[Stored items]
•••••

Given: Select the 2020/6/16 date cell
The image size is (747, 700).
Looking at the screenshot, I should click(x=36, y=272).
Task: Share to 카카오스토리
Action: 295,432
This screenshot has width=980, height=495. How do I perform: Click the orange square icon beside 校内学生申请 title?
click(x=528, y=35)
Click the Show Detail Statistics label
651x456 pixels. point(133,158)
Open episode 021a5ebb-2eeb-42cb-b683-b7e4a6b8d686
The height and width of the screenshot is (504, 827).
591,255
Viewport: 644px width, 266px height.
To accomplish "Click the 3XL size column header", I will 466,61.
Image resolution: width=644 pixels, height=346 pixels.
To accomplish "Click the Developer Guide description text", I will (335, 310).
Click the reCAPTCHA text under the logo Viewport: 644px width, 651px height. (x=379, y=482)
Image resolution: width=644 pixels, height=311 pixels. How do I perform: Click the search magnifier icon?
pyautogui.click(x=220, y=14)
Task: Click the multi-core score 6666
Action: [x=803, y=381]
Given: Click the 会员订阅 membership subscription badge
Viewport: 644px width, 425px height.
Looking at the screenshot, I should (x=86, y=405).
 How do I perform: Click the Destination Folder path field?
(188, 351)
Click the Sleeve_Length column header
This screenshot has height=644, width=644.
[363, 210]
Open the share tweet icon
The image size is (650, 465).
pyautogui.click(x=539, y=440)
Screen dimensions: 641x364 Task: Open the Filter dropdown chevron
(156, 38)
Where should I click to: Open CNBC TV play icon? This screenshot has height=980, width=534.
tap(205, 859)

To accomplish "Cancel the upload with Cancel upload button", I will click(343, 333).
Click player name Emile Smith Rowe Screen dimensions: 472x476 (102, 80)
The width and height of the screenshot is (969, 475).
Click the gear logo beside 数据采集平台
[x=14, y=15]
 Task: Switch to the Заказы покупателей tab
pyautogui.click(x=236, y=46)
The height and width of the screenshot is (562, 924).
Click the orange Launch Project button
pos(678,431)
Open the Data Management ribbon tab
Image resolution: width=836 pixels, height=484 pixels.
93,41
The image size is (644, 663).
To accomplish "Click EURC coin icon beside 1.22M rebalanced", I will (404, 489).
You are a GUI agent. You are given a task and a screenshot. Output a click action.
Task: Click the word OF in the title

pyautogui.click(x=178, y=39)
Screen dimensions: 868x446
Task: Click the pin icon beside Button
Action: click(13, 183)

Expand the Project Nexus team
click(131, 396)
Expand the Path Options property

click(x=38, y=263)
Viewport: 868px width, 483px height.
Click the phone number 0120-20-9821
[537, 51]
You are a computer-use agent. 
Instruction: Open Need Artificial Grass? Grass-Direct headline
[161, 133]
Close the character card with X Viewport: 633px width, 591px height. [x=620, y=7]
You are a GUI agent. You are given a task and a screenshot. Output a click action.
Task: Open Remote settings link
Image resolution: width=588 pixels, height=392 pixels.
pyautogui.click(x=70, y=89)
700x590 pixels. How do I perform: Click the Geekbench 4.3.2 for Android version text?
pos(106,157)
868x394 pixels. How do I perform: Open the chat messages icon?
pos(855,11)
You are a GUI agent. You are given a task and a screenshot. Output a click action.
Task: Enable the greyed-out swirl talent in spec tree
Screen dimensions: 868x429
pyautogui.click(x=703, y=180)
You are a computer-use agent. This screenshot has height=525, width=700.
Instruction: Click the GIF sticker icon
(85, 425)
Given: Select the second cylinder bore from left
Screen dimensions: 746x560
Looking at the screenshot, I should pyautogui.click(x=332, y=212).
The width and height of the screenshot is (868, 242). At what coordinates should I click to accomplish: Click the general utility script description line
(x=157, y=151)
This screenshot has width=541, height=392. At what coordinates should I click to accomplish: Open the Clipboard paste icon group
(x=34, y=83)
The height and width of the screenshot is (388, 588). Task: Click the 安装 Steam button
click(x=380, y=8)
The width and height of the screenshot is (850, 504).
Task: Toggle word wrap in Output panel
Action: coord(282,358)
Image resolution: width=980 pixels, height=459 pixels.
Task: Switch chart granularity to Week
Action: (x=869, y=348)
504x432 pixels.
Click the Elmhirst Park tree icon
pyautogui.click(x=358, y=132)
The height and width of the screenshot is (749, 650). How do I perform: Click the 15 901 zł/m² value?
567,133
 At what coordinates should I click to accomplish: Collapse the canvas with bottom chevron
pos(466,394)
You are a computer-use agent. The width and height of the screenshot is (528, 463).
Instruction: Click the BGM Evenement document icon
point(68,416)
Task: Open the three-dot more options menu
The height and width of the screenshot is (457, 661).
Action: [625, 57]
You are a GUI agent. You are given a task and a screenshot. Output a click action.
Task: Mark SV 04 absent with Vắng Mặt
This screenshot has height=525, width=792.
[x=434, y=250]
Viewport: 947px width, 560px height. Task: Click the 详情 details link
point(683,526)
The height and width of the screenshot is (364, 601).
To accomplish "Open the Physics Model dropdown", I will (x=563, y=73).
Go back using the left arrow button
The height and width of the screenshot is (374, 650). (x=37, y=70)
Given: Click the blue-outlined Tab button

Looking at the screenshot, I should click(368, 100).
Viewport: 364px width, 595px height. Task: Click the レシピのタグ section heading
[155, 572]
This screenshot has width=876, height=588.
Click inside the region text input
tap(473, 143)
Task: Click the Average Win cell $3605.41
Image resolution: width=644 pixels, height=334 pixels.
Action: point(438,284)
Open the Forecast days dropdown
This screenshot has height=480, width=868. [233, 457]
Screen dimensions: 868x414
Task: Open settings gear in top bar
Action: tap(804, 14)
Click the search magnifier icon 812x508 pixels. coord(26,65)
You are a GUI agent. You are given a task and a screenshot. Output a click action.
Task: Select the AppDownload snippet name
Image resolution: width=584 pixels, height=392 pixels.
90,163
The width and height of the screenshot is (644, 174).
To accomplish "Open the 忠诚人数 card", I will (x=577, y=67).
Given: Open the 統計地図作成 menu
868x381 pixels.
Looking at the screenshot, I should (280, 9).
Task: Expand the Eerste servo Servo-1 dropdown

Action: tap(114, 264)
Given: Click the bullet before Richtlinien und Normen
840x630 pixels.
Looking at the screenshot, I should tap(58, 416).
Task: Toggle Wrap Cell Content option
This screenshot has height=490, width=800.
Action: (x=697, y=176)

•••••

__What you have to do__: All lines of the entries containing the string "menu" must be shown in full.

__Written answer__:
Task: Open the three-dot more options menu
Given: Open the 統計地図作成 menu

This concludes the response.